Todo tan diferente, todo tan igual

Me preguntaba mi hermano Miguel en un correo el hace un par de días que si todo seguía igual por aquí. Todo está igual que el año pasado, a veces parece que el mundo aquí sigue parado. Alguna pequeña mejora en canalización de agua pero poco más, aunque es cierto que no se pueden esperar grandes cambios de un año para otro.

Todo sigue igual, pero a la vez todo se ve tan diferente. Al venir por segunda vez hay cosas que ya no te impactan tanto. Das por hecho que hay pobreza porque ya la has visto, muchísima pobreza, miseria, que se vive en condiciones en las que una persona del primer mundo no aguantaría ni tres días, pero no por eso te parece menos injusto.

A diferencia del año pasado parece que eres más consciente de que aquí puedes hacer poco, poquísimo, que se necesita gente comprometida de verdad que sea capaz de dar su vida por los demás y de estar ahí sólo como apoyo cuando la gente de Haití, en este caso, se decida a que las cosas deben cambiar. De esos hay muy pocos, y los admiro y respeto cada día más.

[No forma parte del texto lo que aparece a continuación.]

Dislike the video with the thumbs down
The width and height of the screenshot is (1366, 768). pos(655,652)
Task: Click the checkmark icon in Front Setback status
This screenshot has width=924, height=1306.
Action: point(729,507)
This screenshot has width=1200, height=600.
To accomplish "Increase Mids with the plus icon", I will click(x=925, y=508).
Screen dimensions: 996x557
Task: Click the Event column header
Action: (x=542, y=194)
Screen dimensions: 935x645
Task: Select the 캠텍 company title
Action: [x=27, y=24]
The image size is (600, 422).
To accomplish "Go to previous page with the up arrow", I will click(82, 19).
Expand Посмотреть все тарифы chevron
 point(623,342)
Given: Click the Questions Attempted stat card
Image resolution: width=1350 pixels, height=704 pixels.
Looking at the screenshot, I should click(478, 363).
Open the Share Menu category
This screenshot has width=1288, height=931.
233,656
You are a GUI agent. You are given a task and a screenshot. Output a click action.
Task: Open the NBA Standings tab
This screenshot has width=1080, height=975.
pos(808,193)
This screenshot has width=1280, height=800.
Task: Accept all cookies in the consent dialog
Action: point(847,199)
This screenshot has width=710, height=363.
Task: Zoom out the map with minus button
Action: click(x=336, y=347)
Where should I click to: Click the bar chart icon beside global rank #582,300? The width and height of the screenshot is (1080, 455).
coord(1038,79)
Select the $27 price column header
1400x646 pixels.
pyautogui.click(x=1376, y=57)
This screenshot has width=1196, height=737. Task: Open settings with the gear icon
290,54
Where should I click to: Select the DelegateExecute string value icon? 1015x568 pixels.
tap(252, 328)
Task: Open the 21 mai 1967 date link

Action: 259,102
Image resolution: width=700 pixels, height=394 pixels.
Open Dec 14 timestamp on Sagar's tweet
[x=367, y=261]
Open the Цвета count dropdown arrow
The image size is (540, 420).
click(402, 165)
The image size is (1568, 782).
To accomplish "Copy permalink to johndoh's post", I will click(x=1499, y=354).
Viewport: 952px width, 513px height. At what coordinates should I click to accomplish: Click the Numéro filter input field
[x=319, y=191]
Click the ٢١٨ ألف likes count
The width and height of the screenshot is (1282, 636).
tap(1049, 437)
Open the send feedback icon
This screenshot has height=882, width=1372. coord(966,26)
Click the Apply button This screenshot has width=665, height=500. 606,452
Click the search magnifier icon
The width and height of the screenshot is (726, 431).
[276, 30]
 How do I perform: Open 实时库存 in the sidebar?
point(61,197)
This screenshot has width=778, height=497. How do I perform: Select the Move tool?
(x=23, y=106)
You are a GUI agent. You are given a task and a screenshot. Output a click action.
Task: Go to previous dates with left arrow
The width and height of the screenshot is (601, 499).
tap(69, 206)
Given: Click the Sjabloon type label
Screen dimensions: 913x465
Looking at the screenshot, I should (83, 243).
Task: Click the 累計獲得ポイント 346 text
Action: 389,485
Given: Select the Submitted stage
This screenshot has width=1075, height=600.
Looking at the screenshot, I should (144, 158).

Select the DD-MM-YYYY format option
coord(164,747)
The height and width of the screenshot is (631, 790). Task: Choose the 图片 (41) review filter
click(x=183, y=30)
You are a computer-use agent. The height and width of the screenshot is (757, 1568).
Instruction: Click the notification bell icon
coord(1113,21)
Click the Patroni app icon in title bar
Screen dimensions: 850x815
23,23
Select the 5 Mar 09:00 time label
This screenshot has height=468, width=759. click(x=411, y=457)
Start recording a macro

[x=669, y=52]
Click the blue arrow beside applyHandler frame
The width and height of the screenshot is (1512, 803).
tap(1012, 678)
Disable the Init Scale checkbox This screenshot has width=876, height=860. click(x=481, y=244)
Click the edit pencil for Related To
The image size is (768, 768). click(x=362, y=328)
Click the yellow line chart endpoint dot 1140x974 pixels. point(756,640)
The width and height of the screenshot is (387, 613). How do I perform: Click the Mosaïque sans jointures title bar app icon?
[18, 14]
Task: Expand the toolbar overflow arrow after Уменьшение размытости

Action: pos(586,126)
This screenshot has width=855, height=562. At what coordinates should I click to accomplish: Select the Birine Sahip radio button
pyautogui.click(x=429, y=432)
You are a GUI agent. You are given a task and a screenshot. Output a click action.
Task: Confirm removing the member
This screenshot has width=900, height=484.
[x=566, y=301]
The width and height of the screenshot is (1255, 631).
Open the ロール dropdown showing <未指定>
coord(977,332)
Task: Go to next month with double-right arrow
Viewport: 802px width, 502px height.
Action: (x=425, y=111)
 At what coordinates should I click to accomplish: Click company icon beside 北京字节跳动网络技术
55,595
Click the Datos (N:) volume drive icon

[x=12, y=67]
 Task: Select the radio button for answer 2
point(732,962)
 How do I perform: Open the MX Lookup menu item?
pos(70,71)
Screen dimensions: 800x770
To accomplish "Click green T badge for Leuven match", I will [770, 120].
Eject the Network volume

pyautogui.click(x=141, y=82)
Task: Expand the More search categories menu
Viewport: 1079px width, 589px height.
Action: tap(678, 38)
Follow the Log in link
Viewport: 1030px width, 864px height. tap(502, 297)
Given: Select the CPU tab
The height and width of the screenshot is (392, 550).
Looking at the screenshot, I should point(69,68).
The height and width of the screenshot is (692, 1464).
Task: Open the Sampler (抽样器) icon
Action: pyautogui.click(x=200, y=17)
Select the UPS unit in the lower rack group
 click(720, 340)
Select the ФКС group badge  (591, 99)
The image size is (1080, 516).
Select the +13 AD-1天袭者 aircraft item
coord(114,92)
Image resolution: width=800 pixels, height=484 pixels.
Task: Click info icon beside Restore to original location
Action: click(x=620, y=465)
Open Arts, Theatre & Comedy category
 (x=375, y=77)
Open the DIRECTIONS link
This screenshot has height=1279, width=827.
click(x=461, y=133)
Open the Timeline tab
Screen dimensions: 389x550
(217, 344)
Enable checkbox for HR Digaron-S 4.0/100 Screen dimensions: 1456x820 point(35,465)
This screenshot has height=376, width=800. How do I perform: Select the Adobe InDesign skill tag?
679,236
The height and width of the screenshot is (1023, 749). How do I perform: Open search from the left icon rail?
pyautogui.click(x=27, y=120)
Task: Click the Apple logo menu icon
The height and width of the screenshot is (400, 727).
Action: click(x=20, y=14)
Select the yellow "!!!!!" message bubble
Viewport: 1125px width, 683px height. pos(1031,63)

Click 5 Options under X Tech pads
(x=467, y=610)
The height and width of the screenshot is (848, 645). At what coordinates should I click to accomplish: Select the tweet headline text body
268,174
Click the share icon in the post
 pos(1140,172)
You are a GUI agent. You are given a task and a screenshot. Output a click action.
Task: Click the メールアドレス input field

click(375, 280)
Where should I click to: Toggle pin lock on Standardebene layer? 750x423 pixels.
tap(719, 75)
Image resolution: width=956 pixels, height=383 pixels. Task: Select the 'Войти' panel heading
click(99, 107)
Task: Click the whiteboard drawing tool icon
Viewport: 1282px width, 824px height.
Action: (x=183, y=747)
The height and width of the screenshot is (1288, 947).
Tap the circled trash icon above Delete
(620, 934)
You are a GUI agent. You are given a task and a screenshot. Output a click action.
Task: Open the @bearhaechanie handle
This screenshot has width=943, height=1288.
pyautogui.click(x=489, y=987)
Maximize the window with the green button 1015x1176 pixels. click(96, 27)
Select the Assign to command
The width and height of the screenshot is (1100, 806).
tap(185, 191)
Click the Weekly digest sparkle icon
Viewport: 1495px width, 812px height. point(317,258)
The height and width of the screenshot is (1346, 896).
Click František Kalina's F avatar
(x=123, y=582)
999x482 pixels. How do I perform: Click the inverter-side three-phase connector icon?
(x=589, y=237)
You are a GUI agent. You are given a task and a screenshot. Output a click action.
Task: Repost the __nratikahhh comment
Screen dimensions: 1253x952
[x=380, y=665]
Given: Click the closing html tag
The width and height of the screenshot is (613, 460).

Los casi cuatro días que llevamos aquí Ana y yo han sido muy tranquilos. Jueves y viernes nos sumamos por las tardes a las actividades que habían puesto en marcha las demás voluntarias y por las mañanas hemos estado en el taller con las mujeres preparando modelos de cosas que puedan hacer.

El sábado pasamos la mañana en la playa, a la que fuimos caminando (son dos horas desde casa), hemos tenido tiempo para leer, para pasear, para preparar actividades con los niños en las escuelas de los pueblecitos de los alrededores que este lunes ya empezamos a primera hora del día…

Nuestro primer domingo aquí nos ha tenido la mayor parte del día en casa porque ha caído una tormenta tremenda, con gotas de lluvia del tamaño de granizo, aunque escampó y pudimos ir a comer a un «restaurante». Lo pongo entre comillas porque viene a ser el patio de una casa. Comimos entre la ropa tendida y la moto aparcada. El dueño, que hace las veces de camarero mientras su mujer cocina, no podía ser más amable y atento, todo lo hacía con muchísima delicadeza, aunque aquí las cosas son así… Al final el señor está en su casa y entre una cosa y otra ha aprovechado para lavarse los pies.

Cosas que en otras circunstancias te molestan, aquí llegan a tener su encanto.